# Anyone have a B3030 yet?



## rpeter (Oct 24, 2004)

My dealer said if I order a B3030 it would be June before I get it. Has any one put in an order for or have a promised delivery date on a B3030. Just seemed like 3 and1/2 months was a long lead time.


----------



## Michael (Sep 16, 2003)

I have to say welcome to tractorforum.com and glad to see you here. :cheers: I do have to agree with you that 3 and half months is a long time for the tractor. I do have a few questions for you, You are looking at a 30 hp tractor and have you look at other name brands? For instance Case, the green machines, and any others I just cannot think of right now. Have you checked other Kubota dealers and see what type of lead time they have? I just think that if this dealer wanted you business that I would think that he would be busting down all the barriers to get that tractor ina couple weeks to a month.


----------



## rpeter (Oct 24, 2004)

*Good Questions Michael*

Some good questions Michael!

We are planting about 10 acres of new seedling trees on the 22 acres of land that we bought last summer. One of the main “regular” jobs for the tractor will be “bush hogging” in around and under those trees for about 10 years until they create enough of a cover to take care of themselves. The property also has a 6 acre pond with a dam that will need to be “bush hogged. Then there is 2-3 acres of marshy wet lands that I will need to traverse on occasion. 

Mostly because of the compaction that a heavy tractor will cause in the area around/under the trees and being able to fit under them as they grow, I feel I need a smaller certainly lighter tractor. The 30 hp B3030 is the smallest lightest tractor in its class. Yet it delivers 24 hp at the PTO so I should not have any problem running a 5’ wide cutter/shredder.

I have not had a chance to check other dealers yet. This dealer is a large dealer that has a territory that covers a several state area and has an excellent reputation on the tractor forums. (No, I am NOT talking about anyone from North Carolina.) Since this dealer was so large I thought they would have a good shot at getting the new tractors first.
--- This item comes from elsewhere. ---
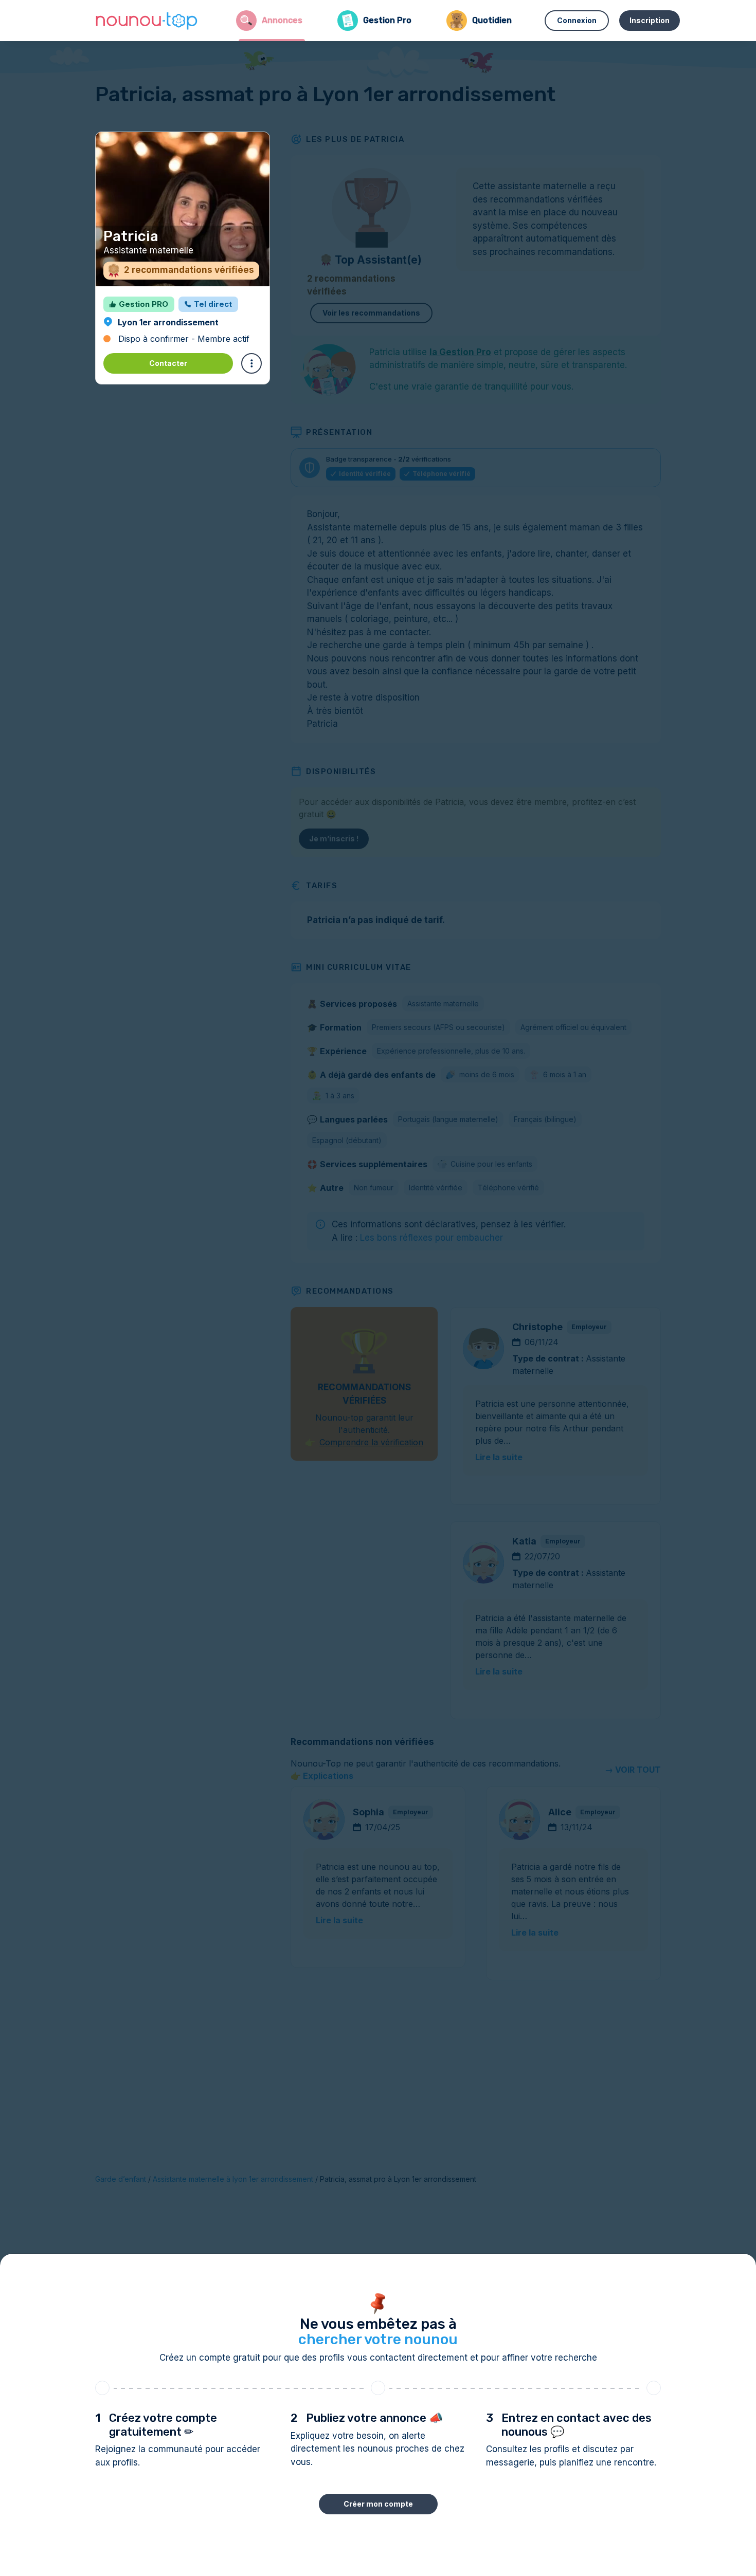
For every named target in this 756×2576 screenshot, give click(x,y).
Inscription (649, 20)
Remember this is a new tractor model, yet I was shocked because I thought I read other posts where people were saying they were going to get their 3030’s in March!


----------



## Michael (Sep 16, 2003)

Well, I am thinking that for the money new tractors go for that a dealer would see how fast he could get a tractor that you want, I realize that the B3030 is a new model and would be excellent for the uses that you intend for it. What other options are you going to get for it (FEL, box blades) besides the brush cutter? I still think that the dealer is not being really trying to hard to get what you want. Have you check into the New Hollands? I think thaty are also impressive machines and you might find something just as good. I have a 25 year old Kubota L185 but I am not partial to any other brands.


----------



## bikernut (Dec 30, 2005)

*3030*

My son took delivery of a 3030BHS in Aug of last year and so far it has been okay except for a fluid leak in the steering and the selling dealer had a tech come right out and repair. Haven't used it much except to move some gravel, snow banks and pull the york rake. The AC is nice on a hot day pulling the rake and the heater was nice the one time I used it to scrape my driveway of ice


----------



## Archdean (Jul 15, 2004)

rpeter,
There may be other reasons that contribute to this problem!
1. It has in some markets become a #1 seller!
2. Your dealer may have a flooring problem with Kubota!
3. He maybe trying to change his inventory mix!
4. Other dealers may have gotten the "jump" on forseeing the market change and in turn be ahead of him in standing orders!!

Good luck in any event!! It's a fine machine for your needs!!


----------